Jack and Jill—the cutest couple of first-time homebuyers you’d ever want to meet—encountered the house on a hot, sunny, slow-open-house Sunday. It was love at first sight.
(I’m talking about the sort of love that’s reserved for the runt of the litter down at the SPCA. The house was going to need some grooming and fattening up, but its basic bones and personality were great.)
Jack, Jill and I talked it over and decided to write an offer. Soon, the horror began.
Monday, 9:00 am: We offered $975,000 ($25,000 less than asking) with clean terms. Sensible.
1:00 pm: The listing agent called me to say the bank (which owned the property) was considering our offer. Encouraging.
Tuesday, 9:00am: The bank countered us at $999,000. Discouraging.
12:00 pm: We restated our offer of $975,000. Persistent.
1:00 pm: The bank agreed verbally to $975,000. Amazing.
4:00 pm: The bank sent its version of the contract for Jack and Jill to sign. Bureaucratic.

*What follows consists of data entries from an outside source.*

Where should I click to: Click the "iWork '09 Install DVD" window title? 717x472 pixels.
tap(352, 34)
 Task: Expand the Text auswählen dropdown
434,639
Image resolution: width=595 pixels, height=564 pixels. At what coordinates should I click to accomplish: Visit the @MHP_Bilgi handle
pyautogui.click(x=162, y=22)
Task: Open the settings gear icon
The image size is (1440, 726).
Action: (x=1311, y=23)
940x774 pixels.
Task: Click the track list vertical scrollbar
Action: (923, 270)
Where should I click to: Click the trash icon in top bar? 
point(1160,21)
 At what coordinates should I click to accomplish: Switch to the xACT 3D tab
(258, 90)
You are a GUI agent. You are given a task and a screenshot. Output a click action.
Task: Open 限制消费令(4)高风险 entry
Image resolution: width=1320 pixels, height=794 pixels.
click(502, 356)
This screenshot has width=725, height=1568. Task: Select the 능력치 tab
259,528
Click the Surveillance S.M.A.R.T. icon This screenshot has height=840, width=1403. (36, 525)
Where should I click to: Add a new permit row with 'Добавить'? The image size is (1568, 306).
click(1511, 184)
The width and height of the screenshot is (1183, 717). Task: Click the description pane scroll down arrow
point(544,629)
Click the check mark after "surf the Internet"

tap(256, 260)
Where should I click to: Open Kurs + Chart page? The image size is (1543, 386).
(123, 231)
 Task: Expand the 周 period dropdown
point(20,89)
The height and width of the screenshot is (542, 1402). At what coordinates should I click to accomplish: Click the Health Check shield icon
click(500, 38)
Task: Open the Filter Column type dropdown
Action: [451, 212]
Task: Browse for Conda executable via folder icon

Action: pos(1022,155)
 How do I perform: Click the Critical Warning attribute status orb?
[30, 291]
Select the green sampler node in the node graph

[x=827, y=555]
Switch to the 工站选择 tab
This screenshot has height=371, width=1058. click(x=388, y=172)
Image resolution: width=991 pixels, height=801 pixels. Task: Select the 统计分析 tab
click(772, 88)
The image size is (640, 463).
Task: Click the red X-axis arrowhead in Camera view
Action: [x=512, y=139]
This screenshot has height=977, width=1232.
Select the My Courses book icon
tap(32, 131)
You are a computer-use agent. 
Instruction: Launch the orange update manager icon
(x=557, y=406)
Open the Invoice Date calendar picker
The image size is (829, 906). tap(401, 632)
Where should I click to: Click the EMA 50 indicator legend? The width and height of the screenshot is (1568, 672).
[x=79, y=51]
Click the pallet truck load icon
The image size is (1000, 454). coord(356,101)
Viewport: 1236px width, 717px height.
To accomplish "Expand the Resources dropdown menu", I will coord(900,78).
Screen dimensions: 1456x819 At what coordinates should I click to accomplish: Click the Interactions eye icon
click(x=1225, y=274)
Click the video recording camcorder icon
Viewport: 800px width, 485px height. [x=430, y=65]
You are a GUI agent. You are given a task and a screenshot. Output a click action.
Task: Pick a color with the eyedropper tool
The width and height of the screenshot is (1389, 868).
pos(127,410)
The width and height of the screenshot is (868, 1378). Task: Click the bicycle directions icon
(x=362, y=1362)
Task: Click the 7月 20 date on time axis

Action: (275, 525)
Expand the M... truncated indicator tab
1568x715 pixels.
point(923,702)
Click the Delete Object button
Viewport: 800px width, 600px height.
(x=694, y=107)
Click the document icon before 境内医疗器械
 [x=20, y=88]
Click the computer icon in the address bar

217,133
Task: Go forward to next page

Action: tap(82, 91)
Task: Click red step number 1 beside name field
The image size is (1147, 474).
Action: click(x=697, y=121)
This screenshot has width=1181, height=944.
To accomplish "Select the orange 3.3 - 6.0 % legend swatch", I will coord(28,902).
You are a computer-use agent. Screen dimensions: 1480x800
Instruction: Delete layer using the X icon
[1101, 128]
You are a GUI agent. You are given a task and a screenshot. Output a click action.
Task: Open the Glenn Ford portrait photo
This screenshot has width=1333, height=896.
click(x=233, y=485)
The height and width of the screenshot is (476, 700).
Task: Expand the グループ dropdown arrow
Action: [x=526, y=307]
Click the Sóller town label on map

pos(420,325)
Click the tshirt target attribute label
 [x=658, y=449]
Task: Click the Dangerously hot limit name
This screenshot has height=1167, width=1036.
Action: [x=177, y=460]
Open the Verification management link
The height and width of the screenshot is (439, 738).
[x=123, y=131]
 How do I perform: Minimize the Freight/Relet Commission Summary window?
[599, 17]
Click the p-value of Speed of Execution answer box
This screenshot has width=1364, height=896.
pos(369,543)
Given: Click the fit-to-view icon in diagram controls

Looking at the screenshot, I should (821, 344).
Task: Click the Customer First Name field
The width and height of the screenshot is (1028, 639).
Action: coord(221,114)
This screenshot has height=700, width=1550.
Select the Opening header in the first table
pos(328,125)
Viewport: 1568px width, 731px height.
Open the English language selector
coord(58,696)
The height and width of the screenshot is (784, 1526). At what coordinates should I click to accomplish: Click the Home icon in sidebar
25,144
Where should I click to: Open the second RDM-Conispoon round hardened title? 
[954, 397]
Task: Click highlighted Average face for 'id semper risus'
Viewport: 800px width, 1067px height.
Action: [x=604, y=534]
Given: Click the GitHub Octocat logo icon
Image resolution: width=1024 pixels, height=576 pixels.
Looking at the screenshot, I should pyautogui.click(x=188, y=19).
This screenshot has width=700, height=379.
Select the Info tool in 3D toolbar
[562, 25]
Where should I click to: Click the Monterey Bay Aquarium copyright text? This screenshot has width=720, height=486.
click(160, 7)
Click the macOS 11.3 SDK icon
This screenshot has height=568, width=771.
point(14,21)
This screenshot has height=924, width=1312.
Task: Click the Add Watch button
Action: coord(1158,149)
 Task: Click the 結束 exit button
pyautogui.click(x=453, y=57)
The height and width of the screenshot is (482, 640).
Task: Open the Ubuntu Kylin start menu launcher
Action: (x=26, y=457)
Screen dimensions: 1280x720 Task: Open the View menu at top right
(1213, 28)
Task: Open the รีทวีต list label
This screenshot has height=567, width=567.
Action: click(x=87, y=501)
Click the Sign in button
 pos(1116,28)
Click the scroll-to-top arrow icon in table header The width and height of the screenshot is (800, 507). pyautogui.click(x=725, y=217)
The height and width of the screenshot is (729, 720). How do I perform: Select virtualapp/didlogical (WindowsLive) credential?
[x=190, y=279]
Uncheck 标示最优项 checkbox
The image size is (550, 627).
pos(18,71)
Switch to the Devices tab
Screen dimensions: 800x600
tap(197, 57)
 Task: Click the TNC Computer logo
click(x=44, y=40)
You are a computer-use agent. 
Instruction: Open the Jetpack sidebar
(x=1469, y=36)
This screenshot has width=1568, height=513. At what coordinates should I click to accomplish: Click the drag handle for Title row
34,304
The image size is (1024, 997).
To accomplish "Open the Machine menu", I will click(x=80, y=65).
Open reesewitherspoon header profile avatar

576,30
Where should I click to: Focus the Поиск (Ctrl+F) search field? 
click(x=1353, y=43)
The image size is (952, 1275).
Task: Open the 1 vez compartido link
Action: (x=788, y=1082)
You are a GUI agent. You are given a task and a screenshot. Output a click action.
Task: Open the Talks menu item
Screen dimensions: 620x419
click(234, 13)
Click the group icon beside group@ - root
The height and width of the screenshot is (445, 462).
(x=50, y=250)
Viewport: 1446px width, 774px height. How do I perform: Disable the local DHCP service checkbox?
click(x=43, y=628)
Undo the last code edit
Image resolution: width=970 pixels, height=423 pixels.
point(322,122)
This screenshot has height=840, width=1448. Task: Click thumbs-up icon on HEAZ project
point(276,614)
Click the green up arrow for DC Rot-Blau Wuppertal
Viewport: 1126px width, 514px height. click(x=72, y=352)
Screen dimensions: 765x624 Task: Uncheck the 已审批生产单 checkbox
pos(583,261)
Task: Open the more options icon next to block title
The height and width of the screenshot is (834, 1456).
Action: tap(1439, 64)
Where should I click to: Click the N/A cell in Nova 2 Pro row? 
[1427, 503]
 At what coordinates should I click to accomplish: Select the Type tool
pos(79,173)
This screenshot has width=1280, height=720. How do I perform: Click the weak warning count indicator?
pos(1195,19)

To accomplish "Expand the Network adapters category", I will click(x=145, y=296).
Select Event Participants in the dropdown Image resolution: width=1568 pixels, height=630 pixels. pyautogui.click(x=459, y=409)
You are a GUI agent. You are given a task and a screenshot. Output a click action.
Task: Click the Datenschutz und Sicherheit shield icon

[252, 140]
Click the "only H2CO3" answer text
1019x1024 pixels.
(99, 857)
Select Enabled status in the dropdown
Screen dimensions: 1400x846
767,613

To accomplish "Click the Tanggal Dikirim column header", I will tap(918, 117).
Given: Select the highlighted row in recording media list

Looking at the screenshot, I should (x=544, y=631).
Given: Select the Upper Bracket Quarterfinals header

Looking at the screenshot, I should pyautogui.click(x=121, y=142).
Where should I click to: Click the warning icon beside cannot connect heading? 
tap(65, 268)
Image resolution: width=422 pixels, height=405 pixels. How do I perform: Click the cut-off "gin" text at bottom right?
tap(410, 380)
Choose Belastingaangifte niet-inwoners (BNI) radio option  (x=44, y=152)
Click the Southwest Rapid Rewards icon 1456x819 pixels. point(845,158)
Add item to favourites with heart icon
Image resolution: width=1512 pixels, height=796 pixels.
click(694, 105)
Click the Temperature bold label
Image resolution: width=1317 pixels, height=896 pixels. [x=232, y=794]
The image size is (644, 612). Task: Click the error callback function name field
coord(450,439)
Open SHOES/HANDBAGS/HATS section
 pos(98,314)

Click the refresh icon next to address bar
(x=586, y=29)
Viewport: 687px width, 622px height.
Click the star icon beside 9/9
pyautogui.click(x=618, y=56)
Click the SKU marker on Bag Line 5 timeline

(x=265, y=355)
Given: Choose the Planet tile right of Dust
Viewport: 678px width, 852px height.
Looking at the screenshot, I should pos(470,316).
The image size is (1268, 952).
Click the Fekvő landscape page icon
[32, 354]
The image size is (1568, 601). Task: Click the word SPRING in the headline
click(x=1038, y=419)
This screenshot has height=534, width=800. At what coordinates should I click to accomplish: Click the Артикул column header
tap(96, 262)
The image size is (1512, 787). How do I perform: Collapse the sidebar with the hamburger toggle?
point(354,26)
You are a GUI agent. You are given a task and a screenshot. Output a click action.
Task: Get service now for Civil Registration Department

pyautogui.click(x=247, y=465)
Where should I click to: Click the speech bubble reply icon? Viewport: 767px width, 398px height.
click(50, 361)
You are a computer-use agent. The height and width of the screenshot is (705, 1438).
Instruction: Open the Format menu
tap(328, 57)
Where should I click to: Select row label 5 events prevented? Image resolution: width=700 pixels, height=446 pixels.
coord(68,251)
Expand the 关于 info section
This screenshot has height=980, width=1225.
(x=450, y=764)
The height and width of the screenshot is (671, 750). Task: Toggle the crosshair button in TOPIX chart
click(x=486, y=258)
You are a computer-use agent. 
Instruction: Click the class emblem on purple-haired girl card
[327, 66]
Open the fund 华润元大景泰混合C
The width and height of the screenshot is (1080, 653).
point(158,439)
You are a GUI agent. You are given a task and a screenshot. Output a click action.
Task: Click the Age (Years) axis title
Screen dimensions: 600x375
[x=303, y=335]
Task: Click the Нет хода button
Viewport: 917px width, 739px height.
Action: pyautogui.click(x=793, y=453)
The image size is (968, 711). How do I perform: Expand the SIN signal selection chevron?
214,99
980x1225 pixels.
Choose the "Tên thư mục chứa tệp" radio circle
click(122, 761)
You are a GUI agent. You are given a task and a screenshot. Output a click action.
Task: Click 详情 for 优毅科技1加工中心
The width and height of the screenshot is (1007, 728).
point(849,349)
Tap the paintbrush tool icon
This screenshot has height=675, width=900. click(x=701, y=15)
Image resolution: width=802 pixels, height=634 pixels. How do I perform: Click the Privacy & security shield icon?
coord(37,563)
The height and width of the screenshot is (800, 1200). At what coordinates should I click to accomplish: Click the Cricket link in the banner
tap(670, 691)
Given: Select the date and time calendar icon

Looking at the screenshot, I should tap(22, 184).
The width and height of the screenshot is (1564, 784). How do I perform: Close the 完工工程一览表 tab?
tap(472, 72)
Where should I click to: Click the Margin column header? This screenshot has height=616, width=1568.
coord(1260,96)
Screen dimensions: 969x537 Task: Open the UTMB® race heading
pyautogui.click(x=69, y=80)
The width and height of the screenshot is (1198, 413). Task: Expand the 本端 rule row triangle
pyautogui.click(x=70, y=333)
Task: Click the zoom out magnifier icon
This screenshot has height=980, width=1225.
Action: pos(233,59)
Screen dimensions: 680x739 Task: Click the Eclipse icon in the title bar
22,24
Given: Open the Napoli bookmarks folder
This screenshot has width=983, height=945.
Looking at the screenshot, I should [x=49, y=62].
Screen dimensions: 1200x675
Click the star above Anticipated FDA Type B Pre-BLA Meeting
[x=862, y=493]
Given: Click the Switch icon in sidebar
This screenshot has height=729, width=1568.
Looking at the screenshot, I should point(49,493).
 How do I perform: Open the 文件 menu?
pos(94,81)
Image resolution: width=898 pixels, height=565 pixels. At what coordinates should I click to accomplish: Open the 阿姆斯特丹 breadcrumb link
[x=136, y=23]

4:05 pm: Jack and Jill signed the contract and I prepared to return it to the bank for signature. Procedural.
4:15 pm: The listing agent informed us the deal was off because a competing offer had been submitted by another agent in the listing office! Bummer.
5:00 pm: The bank countered Jack and Jill and the competing offer with a simultaneous “highest and best” demand. Depressing.
Tuesday, 9:00 am: The listing agent called to say the bank had changed its mind and was honoring and accepting our $975,000 offer after all! Wonderful.
9:15 am: The listing agent called to say the bank had changed its mind again and wanted our “highest and best” instead. Cruel.
11:00 am: Jack and Jill submitted their highest and best offer of $1,05,000. Courageous.
5:00 pm: The listing agent called to say that the competing offer from his/her colleague’s clients was just a little higher and just a little better than Jack and Jill’s highest and best. Utterly deflating and upsetting.
And so the tale ends. Jack and Jill will not be buying THAT cozy storybook cottage, but I trust we will soon find a far superior house in which they will live happily ever after—or at least until it’s time to upsize.